The patent granted this week is:
Selectively deleting clusters of conceptually related words from a generative model for text
Invented by Uri Lerner, Michael Jahr, and Vishal Kasera
Assigned to Google
US Patent 7,877,371
Granted January 25, 2011
Filed February 7, 2007
One embodiment of the present invention provides a system that selectively deletes clusters of conceptually-related words from a probabilistic generative model for textual documents.
During operation, the system receives a current model, which contains terminal nodes representing random variables for words and contains one or more cluster nodes representing clusters of conceptually related words. Nodes in the current model are coupled together by weighted links, so that if an incoming link from a node that has fired causes a cluster node to fire with a probability proportionate to a weight of the incoming link, an outgoing link from the cluster node to another node causes the other node to fire with a probability proportionate to the weight of the outgoing link.
Next, the system processes a given cluster node in the current model for possible deletion. This involves determining a number of outgoing links from the given cluster node to terminal nodes or cluster nodes in the current model. If the determined number of outgoing links is less than a minimum value, or if the frequency with which the given cluster node fires is less than a minimum frequency, the system deletes the given cluster node from the current model.
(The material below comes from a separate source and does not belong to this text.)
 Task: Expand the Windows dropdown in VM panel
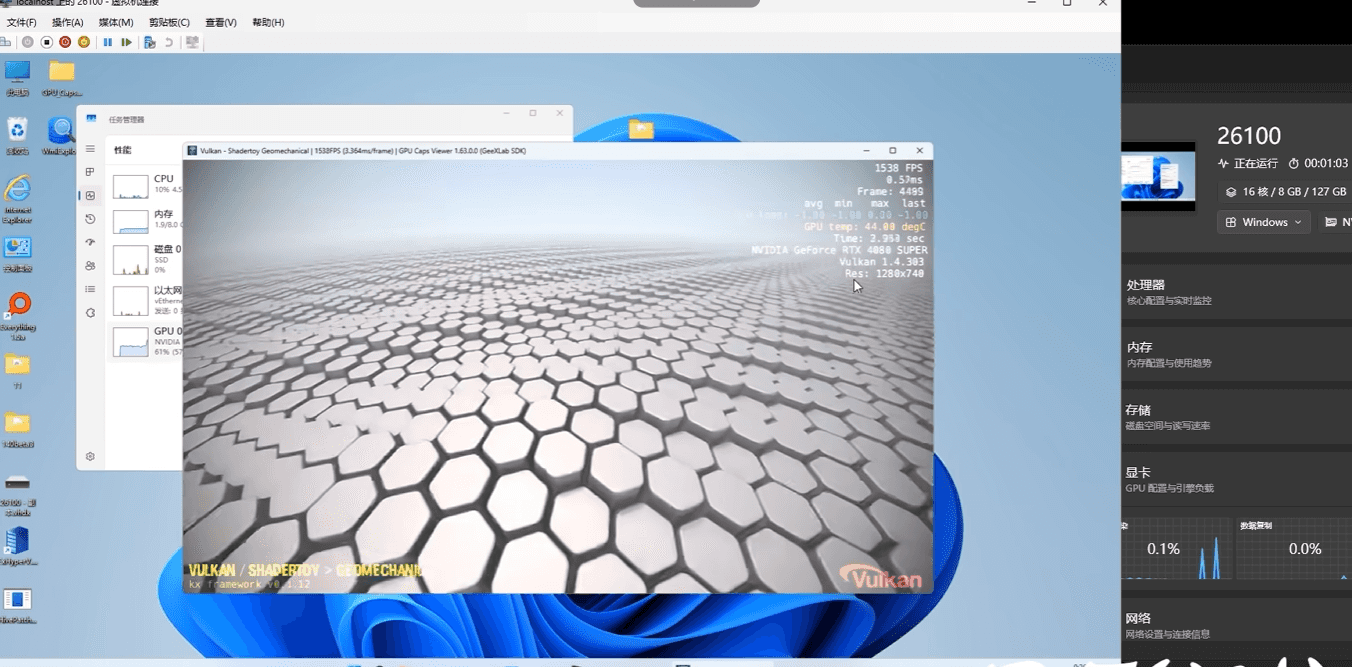point(1264,222)
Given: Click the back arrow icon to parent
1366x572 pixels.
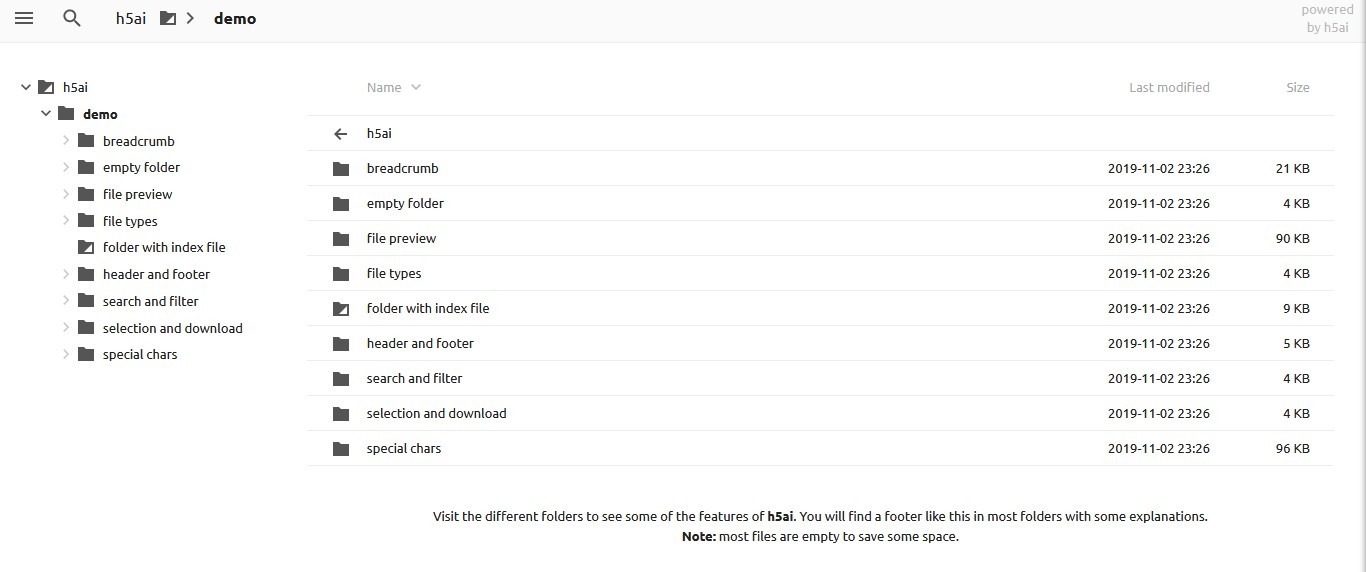Looking at the screenshot, I should (x=341, y=134).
The Google patent granted in 2008 is:
Method and apparatus for characterizing documents based on clusters of related words
Invented by Georges Harik and Noam M. Shazeer
Assigned to Google
US Patent 7,383,258
Granted June 3, 2008
Filed September 30, 2003
One embodiment of the present invention provides a system characterizes a document with respect to clusters of conceptually related words. Upon receiving a document containing a set of words, the system selects “candidate clusters” of conceptually related words that are related to the set of words.
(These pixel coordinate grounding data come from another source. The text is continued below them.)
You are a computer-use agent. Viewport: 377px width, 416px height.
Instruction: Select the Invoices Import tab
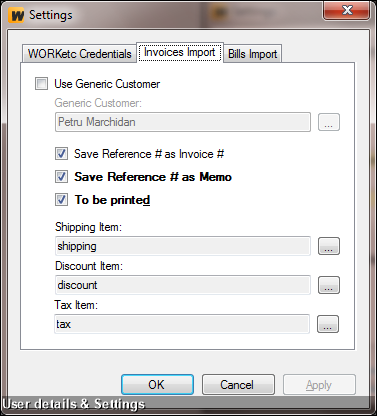point(180,52)
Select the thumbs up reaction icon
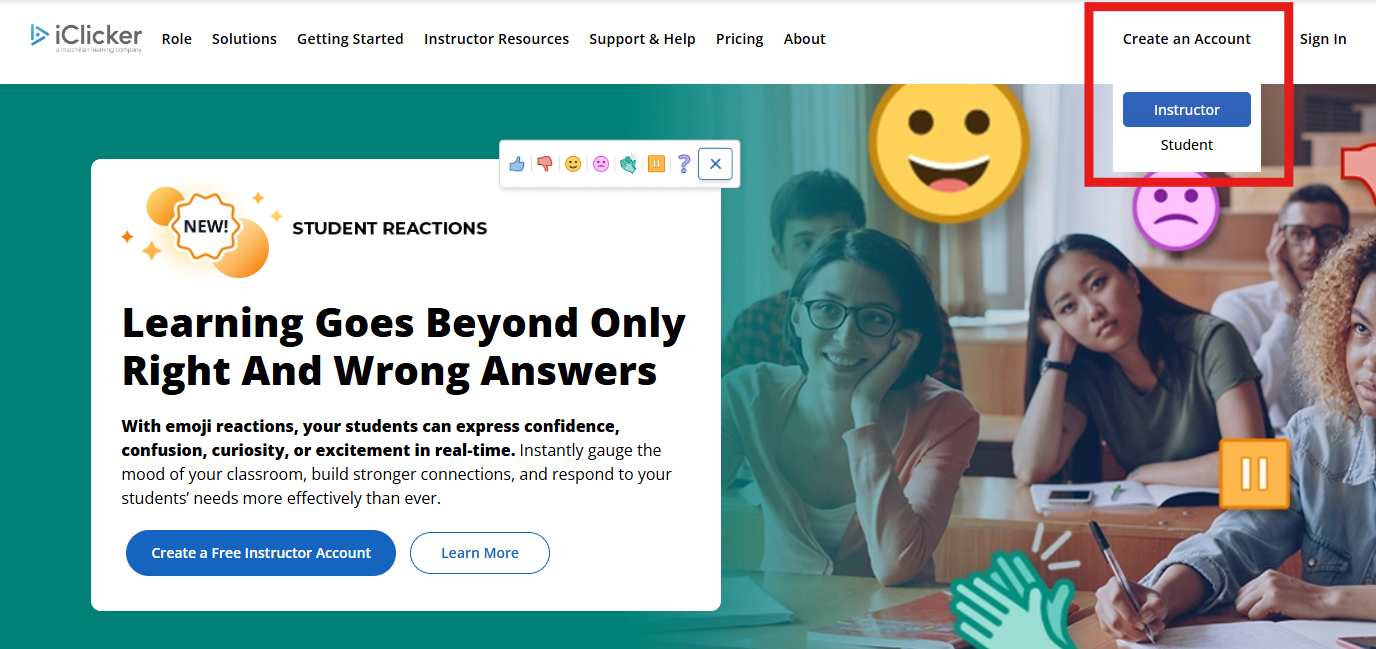 [517, 164]
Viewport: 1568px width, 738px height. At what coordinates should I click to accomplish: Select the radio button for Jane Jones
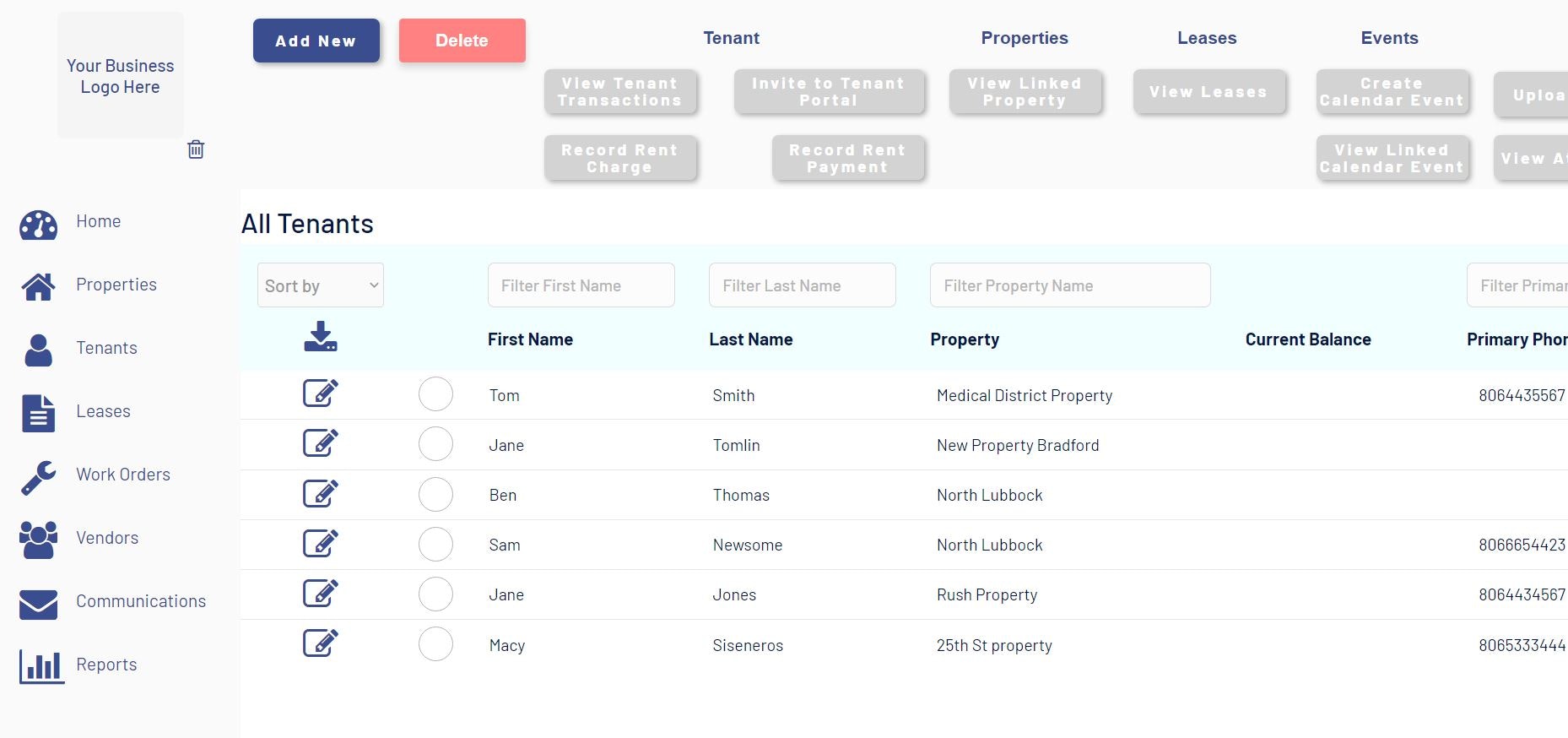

These candidate clusters are selected using a model that explains how sets of words are generated from clusters of conceptually related words. Next, the system constructs a set of components to characterize the document, wherein the set of components includes components for candidate clusters. Each component in the set of components indicates a degree to which a corresponding candidate cluster is related to the set of words.
Both build upon ways of understanding the meanings behind small groups of text, like you might find in searcher’s query suggestions during a query session, and trying to decide how those blocks of text might be related to each other.
The benefits of an approach like this can include:
- Help in guessing at concepts behind a piece of text. These concepts might be shown to a searcher during a search to help them better understand the meaning behind the text.
- Enabling the search engine to compare words and concepts found in a document and in a query. This can help the search engine come up with an information retrieval scoring function to help rank web pages in search results based upon those concepts.
- Expanding search results to include related words and concepts in a search by looking at clusters of potential results related to different concepts that might include a specific word. For instance, a search for the word [jaguar] could mean the car, the animal, or the NFL football team. Clusters created around each of these “concepts” associated with the term could lead the search engine to show a certain percentage of results covering the different concepts, and making sure of diversity in those results.
- Comparing the relationship between words and concepts on a web page and in an advertisement. This can stand in as a proxy for how well an advertisement might perform when displayed on a certain web page. For example, an advertisement for a jaguar car on a page about jaguar cats may not be very effective.
- Comparing the relationship between words and concepts in a query and in an advertisement. This can provide an idea of how well an advertisement might do on a search result page for a specific query.
- Comparing the relationship between words and concepts from different web pages. This can tell the search engine how far apart conceptually two pages might be when they are clustered together as “similar” documents.
- Classification of pages, and filtering of some kinds of pages, based upon which clusters words (that might be used withing queries) tend to appear within.
- Generalizing a search query to retrieve more results (similar to the kind of backing off that I mentioned above), by looking at the clusters that the query terms appear within and parent concepts for those clusters.
- Identifying whether a word is a misspelling of another word by looking at the concepts related to each of those two words. For example, “flicker” is conceptually related to lights and flames, and “Flickr” is conceptually related to photographs. There’s a good probability that “flickr” is not a misspelling of “flicker.”